_PROBLEM STATEMENT_
Swap every "dropdown" for "menu" throughout the material below, and leave everything else unchanged.

++++++++

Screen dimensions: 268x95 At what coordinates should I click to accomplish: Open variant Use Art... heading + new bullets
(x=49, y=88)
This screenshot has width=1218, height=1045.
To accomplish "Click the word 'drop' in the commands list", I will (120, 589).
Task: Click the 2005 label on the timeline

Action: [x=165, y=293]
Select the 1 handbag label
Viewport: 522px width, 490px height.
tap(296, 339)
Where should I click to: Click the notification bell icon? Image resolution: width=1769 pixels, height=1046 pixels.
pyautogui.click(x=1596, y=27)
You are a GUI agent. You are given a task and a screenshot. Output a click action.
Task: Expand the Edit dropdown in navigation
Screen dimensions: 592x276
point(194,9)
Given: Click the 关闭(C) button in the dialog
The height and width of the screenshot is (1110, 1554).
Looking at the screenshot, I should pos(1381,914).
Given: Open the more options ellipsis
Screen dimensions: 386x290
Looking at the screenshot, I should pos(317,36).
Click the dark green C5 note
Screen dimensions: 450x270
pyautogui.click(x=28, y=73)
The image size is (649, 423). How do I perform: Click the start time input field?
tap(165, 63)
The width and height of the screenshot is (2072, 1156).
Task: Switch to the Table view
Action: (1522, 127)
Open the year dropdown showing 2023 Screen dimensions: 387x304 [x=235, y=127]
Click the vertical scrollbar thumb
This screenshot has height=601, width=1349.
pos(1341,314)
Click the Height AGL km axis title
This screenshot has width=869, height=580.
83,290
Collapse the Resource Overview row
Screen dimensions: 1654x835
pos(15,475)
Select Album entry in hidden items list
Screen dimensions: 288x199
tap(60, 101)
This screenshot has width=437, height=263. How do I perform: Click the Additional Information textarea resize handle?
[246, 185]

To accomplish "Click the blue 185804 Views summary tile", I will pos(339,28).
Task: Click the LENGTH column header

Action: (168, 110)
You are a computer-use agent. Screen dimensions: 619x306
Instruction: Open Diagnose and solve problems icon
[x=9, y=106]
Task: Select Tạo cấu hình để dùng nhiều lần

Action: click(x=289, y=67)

++++++++

_TASK RESULT_
Screen dimensions: 268x95 At what coordinates should I click to accomplish: Open variant Use Art... heading + new bullets
(x=49, y=88)
This screenshot has width=1218, height=1045.
To accomplish "Click the word 'drop' in the commands list", I will (120, 589).
Task: Click the 2005 label on the timeline

Action: [x=165, y=293]
Select the 1 handbag label
Viewport: 522px width, 490px height.
tap(296, 339)
Where should I click to: Click the notification bell icon? Image resolution: width=1769 pixels, height=1046 pixels.
pyautogui.click(x=1596, y=27)
You are a GUI agent. You are given a task and a screenshot. Output a click action.
Task: Expand the Edit menu in navigation
Screen dimensions: 592x276
point(194,9)
Given: Click the 关闭(C) button in the dialog
The height and width of the screenshot is (1110, 1554).
Looking at the screenshot, I should pos(1381,914).
Given: Open the more options ellipsis
Screen dimensions: 386x290
Looking at the screenshot, I should pos(317,36).
Click the dark green C5 note
Screen dimensions: 450x270
pyautogui.click(x=28, y=73)
The image size is (649, 423). How do I perform: Click the start time input field?
tap(165, 63)
The width and height of the screenshot is (2072, 1156).
Task: Switch to the Table view
Action: (1522, 127)
Open the year menu showing 2023 Screen dimensions: 387x304 [x=235, y=127]
Click the vertical scrollbar thumb
This screenshot has height=601, width=1349.
pos(1341,314)
Click the Height AGL km axis title
This screenshot has width=869, height=580.
83,290
Collapse the Resource Overview row
Screen dimensions: 1654x835
pos(15,475)
Select Album entry in hidden items list
Screen dimensions: 288x199
tap(60, 101)
This screenshot has width=437, height=263. How do I perform: Click the Additional Information textarea resize handle?
[246, 185]

To accomplish "Click the blue 185804 Views summary tile", I will pos(339,28).
Task: Click the LENGTH column header

Action: (168, 110)
You are a computer-use agent. Screen dimensions: 619x306
Instruction: Open Diagnose and solve problems icon
[x=9, y=106]
Task: Select Tạo cấu hình để dùng nhiều lần

Action: click(x=289, y=67)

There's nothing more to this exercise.